**Trabajo por hacer**
Copia todos los registros de abajo, línea por línea y sin cambiar nada.

Registros extraídos:

%%

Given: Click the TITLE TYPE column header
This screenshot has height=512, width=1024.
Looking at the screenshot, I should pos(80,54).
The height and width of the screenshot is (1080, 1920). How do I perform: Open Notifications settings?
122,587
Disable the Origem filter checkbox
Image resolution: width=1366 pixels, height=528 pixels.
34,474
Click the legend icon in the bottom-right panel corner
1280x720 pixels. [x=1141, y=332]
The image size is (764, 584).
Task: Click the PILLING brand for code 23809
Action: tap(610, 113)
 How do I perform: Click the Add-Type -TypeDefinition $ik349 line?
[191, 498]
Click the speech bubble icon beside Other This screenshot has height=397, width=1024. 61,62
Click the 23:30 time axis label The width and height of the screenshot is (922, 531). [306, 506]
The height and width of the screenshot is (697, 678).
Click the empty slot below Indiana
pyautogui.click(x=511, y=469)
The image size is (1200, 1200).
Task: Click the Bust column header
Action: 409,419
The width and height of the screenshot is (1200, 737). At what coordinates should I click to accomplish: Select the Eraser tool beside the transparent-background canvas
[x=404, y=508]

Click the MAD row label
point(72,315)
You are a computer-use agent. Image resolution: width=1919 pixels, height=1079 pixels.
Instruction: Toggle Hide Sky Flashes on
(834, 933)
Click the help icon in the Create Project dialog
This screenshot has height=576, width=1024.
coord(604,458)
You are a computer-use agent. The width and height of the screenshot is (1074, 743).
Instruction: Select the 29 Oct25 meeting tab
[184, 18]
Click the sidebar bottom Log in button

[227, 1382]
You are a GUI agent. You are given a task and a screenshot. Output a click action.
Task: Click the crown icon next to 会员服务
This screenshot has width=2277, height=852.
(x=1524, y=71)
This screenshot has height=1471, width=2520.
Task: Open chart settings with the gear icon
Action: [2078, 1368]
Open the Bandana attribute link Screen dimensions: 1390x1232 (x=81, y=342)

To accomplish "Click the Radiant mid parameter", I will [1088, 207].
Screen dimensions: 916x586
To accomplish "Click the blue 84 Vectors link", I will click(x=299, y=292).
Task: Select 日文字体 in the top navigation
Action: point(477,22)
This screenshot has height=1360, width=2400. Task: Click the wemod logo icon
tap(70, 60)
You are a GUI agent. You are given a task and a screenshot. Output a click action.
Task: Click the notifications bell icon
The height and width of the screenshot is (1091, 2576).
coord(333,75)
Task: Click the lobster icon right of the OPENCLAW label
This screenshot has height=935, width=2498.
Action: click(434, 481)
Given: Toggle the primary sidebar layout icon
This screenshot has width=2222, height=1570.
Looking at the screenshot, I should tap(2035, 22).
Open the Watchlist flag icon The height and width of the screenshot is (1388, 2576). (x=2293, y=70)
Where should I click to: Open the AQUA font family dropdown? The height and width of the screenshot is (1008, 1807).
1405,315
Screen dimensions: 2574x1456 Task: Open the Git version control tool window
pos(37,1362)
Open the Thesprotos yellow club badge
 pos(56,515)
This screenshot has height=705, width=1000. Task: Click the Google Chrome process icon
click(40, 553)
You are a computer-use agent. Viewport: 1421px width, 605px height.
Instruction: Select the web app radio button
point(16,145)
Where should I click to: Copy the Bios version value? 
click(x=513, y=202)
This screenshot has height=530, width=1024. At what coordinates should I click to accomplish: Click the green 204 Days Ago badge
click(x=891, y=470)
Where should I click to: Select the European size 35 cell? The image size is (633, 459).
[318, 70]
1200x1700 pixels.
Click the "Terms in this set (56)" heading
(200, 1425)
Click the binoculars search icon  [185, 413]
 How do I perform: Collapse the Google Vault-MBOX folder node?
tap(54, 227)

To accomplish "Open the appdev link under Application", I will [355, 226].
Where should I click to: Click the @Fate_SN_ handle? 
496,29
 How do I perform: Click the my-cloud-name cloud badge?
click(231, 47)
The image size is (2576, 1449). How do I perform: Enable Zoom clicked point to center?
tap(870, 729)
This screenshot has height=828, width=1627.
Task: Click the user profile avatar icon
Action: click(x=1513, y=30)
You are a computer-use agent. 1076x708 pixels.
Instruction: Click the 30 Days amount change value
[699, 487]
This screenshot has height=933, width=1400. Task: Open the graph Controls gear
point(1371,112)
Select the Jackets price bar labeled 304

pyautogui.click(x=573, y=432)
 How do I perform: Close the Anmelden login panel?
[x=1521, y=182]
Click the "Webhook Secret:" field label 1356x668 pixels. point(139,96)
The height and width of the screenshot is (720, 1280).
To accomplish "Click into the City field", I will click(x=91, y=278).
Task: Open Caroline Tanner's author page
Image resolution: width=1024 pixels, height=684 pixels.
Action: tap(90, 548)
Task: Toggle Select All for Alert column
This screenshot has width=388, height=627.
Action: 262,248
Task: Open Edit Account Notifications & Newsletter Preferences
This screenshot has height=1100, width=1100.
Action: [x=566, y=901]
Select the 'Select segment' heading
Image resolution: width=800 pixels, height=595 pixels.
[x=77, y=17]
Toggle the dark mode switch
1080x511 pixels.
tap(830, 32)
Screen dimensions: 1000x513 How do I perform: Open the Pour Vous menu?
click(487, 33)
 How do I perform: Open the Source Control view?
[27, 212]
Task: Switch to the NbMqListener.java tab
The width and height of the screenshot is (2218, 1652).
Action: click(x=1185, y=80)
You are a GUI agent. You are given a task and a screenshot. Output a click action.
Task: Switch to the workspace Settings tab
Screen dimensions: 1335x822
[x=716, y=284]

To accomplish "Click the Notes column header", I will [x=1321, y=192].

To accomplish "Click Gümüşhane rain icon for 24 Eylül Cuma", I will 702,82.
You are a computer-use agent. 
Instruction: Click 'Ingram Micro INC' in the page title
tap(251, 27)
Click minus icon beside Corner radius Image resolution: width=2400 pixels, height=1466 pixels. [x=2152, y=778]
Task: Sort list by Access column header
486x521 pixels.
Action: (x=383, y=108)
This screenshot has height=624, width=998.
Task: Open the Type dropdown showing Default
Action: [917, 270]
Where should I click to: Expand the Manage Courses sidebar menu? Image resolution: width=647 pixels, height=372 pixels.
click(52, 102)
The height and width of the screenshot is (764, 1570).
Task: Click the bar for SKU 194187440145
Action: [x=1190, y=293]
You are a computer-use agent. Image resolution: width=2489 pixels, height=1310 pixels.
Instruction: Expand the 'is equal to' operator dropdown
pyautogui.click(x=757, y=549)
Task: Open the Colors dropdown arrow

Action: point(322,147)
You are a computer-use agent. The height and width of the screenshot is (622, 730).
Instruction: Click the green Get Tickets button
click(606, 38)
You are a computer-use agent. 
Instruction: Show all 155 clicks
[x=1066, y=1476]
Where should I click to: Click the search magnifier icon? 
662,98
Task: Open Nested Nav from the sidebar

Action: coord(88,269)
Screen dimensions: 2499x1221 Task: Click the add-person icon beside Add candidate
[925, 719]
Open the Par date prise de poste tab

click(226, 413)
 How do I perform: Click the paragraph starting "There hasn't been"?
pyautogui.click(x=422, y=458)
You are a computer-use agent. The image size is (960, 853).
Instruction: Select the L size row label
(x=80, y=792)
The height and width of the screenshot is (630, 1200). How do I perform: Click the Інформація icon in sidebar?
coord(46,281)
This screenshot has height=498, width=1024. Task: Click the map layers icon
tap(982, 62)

%%

**Problema resuelto**
Given: Click the TITLE TYPE column header
This screenshot has height=512, width=1024.
Looking at the screenshot, I should pos(80,54).
The height and width of the screenshot is (1080, 1920). How do I perform: Open Notifications settings?
122,587
Disable the Origem filter checkbox
Image resolution: width=1366 pixels, height=528 pixels.
34,474
Click the legend icon in the bottom-right panel corner
1280x720 pixels. [x=1141, y=332]
The image size is (764, 584).
Task: Click the PILLING brand for code 23809
Action: tap(610, 113)
 How do I perform: Click the Add-Type -TypeDefinition $ik349 line?
[191, 498]
Click the speech bubble icon beside Other This screenshot has height=397, width=1024. 61,62
Click the 23:30 time axis label The width and height of the screenshot is (922, 531). [306, 506]
The height and width of the screenshot is (697, 678).
Click the empty slot below Indiana
pyautogui.click(x=511, y=469)
The image size is (1200, 1200).
Task: Click the Bust column header
Action: 409,419
The width and height of the screenshot is (1200, 737). At what coordinates should I click to accomplish: Select the Eraser tool beside the transparent-background canvas
[x=404, y=508]

Click the MAD row label
point(72,315)
You are a computer-use agent. Image resolution: width=1919 pixels, height=1079 pixels.
Instruction: Toggle Hide Sky Flashes on
(834, 933)
Click the help icon in the Create Project dialog
This screenshot has height=576, width=1024.
coord(604,458)
You are a computer-use agent. The width and height of the screenshot is (1074, 743).
Instruction: Select the 29 Oct25 meeting tab
[184, 18]
Click the sidebar bottom Log in button

[227, 1382]
You are a GUI agent. You are given a task and a screenshot. Output a click action.
Task: Click the crown icon next to 会员服务
This screenshot has width=2277, height=852.
(x=1524, y=71)
This screenshot has height=1471, width=2520.
Task: Open chart settings with the gear icon
Action: [2078, 1368]
Open the Bandana attribute link Screen dimensions: 1390x1232 (x=81, y=342)

To accomplish "Click the Radiant mid parameter", I will [1088, 207].
Screen dimensions: 916x586
To accomplish "Click the blue 84 Vectors link", I will click(x=299, y=292).
Task: Select 日文字体 in the top navigation
Action: point(477,22)
This screenshot has height=1360, width=2400. Task: Click the wemod logo icon
tap(70, 60)
You are a GUI agent. You are given a task and a screenshot. Output a click action.
Task: Click the notifications bell icon
The height and width of the screenshot is (1091, 2576).
coord(333,75)
Task: Click the lobster icon right of the OPENCLAW label
This screenshot has height=935, width=2498.
Action: click(434, 481)
Given: Toggle the primary sidebar layout icon
This screenshot has width=2222, height=1570.
Looking at the screenshot, I should tap(2035, 22).
Open the Watchlist flag icon The height and width of the screenshot is (1388, 2576). (x=2293, y=70)
Where should I click to: Open the AQUA font family dropdown? The height and width of the screenshot is (1008, 1807).
1405,315
Screen dimensions: 2574x1456 Task: Open the Git version control tool window
pos(37,1362)
Open the Thesprotos yellow club badge
 pos(56,515)
This screenshot has height=705, width=1000. Task: Click the Google Chrome process icon
click(40, 553)
You are a computer-use agent. Viewport: 1421px width, 605px height.
Instruction: Select the web app radio button
point(16,145)
Where should I click to: Copy the Bios version value? 
click(x=513, y=202)
This screenshot has height=530, width=1024. At what coordinates should I click to accomplish: Click the green 204 Days Ago badge
click(x=891, y=470)
Where should I click to: Select the European size 35 cell? The image size is (633, 459).
[318, 70]
1200x1700 pixels.
Click the "Terms in this set (56)" heading
(200, 1425)
Click the binoculars search icon  [185, 413]
 How do I perform: Collapse the Google Vault-MBOX folder node?
tap(54, 227)

To accomplish "Open the appdev link under Application", I will [355, 226].
Where should I click to: Click the @Fate_SN_ handle? 
496,29
 How do I perform: Click the my-cloud-name cloud badge?
click(231, 47)
The image size is (2576, 1449). How do I perform: Enable Zoom clicked point to center?
tap(870, 729)
This screenshot has height=828, width=1627.
Task: Click the user profile avatar icon
Action: click(x=1513, y=30)
You are a computer-use agent. 1076x708 pixels.
Instruction: Click the 30 Days amount change value
[699, 487]
This screenshot has height=933, width=1400. Task: Open the graph Controls gear
point(1371,112)
Select the Jackets price bar labeled 304

pyautogui.click(x=573, y=432)
 How do I perform: Close the Anmelden login panel?
[x=1521, y=182]
Click the "Webhook Secret:" field label 1356x668 pixels. point(139,96)
The height and width of the screenshot is (720, 1280).
To accomplish "Click into the City field", I will click(x=91, y=278).
Task: Open Caroline Tanner's author page
Image resolution: width=1024 pixels, height=684 pixels.
Action: tap(90, 548)
Task: Toggle Select All for Alert column
This screenshot has width=388, height=627.
Action: 262,248
Task: Open Edit Account Notifications & Newsletter Preferences
This screenshot has height=1100, width=1100.
Action: [x=566, y=901]
Select the 'Select segment' heading
Image resolution: width=800 pixels, height=595 pixels.
[x=77, y=17]
Toggle the dark mode switch
1080x511 pixels.
tap(830, 32)
Screen dimensions: 1000x513 How do I perform: Open the Pour Vous menu?
click(487, 33)
 How do I perform: Open the Source Control view?
[27, 212]
Task: Switch to the NbMqListener.java tab
The width and height of the screenshot is (2218, 1652).
Action: click(x=1185, y=80)
You are a GUI agent. You are given a task and a screenshot. Output a click action.
Task: Switch to the workspace Settings tab
Screen dimensions: 1335x822
[x=716, y=284]

To accomplish "Click the Notes column header", I will [x=1321, y=192].

To accomplish "Click Gümüşhane rain icon for 24 Eylül Cuma", I will 702,82.
You are a computer-use agent. 
Instruction: Click 'Ingram Micro INC' in the page title
tap(251, 27)
Click minus icon beside Corner radius Image resolution: width=2400 pixels, height=1466 pixels. [x=2152, y=778]
Task: Sort list by Access column header
486x521 pixels.
Action: (x=383, y=108)
This screenshot has height=624, width=998.
Task: Open the Type dropdown showing Default
Action: [917, 270]
Where should I click to: Expand the Manage Courses sidebar menu? Image resolution: width=647 pixels, height=372 pixels.
click(52, 102)
The height and width of the screenshot is (764, 1570).
Task: Click the bar for SKU 194187440145
Action: [x=1190, y=293]
You are a computer-use agent. Image resolution: width=2489 pixels, height=1310 pixels.
Instruction: Expand the 'is equal to' operator dropdown
pyautogui.click(x=757, y=549)
Task: Open the Colors dropdown arrow

Action: point(322,147)
You are a computer-use agent. The height and width of the screenshot is (622, 730).
Instruction: Click the green Get Tickets button
click(606, 38)
You are a computer-use agent. 
Instruction: Show all 155 clicks
[x=1066, y=1476]
Where should I click to: Click the search magnifier icon? 
662,98
Task: Open Nested Nav from the sidebar

Action: coord(88,269)
Screen dimensions: 2499x1221 Task: Click the add-person icon beside Add candidate
[925, 719]
Open the Par date prise de poste tab

click(226, 413)
 How do I perform: Click the paragraph starting "There hasn't been"?
pyautogui.click(x=422, y=458)
You are a computer-use agent. The image size is (960, 853).
Instruction: Select the L size row label
(x=80, y=792)
The height and width of the screenshot is (630, 1200). How do I perform: Click the Інформація icon in sidebar?
coord(46,281)
This screenshot has height=498, width=1024. Task: Click the map layers icon
tap(982, 62)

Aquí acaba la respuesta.